Data Science Projects

HydroPoint In-House Data Science Projects

As Chief Data Scientist at HydroPoint, I led the full data science lifecycle, from defining business objectives to deploying AI-driven models. My role combined data science, business strategy, and product innovation, ensuring data-driven insights translated into measurable business impact.

Key Responsibilities:

Built and led the Data Science team, hiring top talent and fostering continuous learning.
Developed a unified data platform, integrating business, device, and customer data for decision-making.
Drove AI/ML initiatives, defining predictive modeling needs across supply chain, HR, and analytics.
Aligned business and data science, ensuring stakeholders effectively applied predictive insights.
Supported MLOps and model optimization, hiring data science postgraduates for performance tuning.
Partnered with engineering and product management to enhance data infrastructure and AI-driven features.

By merging AI analytics with business strategy, my team played a pivotal role in HydroPoint’s growth and innovation.

MSc Data Science Projects

The following projects showcase some of my data science projects, coded in Python as part of my Master of Science (MSc) in AI/ML from Liverpool John Moores University (LJMU). Beyond academic projects, I also explored cutting-edge technologies like Streamlit, PyCaret, Penguin, and Shapash to enhance data visualization and machine learning workflows.

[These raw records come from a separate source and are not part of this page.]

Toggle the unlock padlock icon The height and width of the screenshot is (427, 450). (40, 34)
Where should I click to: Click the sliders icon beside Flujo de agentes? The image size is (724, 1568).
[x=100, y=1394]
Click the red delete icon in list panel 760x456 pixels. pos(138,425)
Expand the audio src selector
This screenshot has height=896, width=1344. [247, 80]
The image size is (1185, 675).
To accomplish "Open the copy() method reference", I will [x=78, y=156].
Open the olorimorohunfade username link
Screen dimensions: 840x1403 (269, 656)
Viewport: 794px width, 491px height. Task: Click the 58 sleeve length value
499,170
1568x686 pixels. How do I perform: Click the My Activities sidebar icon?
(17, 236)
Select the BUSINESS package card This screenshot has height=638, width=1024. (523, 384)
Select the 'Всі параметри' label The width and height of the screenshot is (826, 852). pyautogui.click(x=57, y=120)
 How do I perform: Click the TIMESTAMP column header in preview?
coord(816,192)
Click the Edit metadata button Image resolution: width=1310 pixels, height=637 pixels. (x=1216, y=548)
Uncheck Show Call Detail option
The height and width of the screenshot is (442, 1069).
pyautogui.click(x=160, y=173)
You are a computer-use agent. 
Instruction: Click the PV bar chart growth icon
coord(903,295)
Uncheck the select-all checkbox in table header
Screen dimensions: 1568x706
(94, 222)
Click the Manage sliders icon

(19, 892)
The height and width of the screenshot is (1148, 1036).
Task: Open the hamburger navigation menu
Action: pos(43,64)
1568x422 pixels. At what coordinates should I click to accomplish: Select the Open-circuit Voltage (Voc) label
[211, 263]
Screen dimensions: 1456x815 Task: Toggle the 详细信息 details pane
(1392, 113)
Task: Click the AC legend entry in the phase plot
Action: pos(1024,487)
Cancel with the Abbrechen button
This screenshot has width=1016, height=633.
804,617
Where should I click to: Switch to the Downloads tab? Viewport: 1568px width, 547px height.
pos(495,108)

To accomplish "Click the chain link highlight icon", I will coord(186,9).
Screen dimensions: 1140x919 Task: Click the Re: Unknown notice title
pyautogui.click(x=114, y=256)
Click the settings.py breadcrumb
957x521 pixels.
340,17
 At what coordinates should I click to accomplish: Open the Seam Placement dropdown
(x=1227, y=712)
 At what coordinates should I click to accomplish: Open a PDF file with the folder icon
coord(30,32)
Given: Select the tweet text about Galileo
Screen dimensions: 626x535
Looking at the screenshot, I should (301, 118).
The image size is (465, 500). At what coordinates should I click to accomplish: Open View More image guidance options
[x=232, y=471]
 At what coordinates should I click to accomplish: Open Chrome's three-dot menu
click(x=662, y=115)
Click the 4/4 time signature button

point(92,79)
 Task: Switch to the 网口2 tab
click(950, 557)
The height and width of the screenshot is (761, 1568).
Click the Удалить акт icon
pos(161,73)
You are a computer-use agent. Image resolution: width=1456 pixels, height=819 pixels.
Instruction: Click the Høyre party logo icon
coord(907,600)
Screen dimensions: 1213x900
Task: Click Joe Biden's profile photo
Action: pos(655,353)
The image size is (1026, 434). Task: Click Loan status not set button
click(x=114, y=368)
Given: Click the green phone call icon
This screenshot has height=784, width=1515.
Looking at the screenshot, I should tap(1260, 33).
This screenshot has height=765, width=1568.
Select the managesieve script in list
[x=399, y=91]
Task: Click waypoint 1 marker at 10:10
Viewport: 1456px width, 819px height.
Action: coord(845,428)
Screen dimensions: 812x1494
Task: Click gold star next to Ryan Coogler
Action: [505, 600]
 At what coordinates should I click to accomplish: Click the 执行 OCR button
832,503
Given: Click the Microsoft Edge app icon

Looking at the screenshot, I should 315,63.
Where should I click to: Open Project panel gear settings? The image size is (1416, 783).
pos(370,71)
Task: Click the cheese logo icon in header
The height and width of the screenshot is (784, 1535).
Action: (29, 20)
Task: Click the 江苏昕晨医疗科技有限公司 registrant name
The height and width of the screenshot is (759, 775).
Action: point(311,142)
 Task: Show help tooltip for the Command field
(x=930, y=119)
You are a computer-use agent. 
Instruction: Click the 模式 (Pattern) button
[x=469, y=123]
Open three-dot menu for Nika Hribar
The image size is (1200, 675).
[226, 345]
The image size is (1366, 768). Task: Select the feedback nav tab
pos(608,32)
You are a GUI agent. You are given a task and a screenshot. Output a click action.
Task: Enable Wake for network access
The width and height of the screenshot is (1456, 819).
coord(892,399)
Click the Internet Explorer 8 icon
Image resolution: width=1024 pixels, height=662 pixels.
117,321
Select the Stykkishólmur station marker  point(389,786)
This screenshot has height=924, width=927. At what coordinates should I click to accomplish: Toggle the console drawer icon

These projects demonstrate:
✔ Proficiency in Python programming for data science applications.
✔ Deep understanding of machine learning algorithms and their real-world applications.

Moving forward, I plan to apply these techniques to industry-specific challenges in smart grids, meter data management (MDM), drinking water systems, wastewater treatment plants, and clean energy solutions. My goal is to build a community of professionals who can benefit from my code, using it as a foundation for their own projects and innovations.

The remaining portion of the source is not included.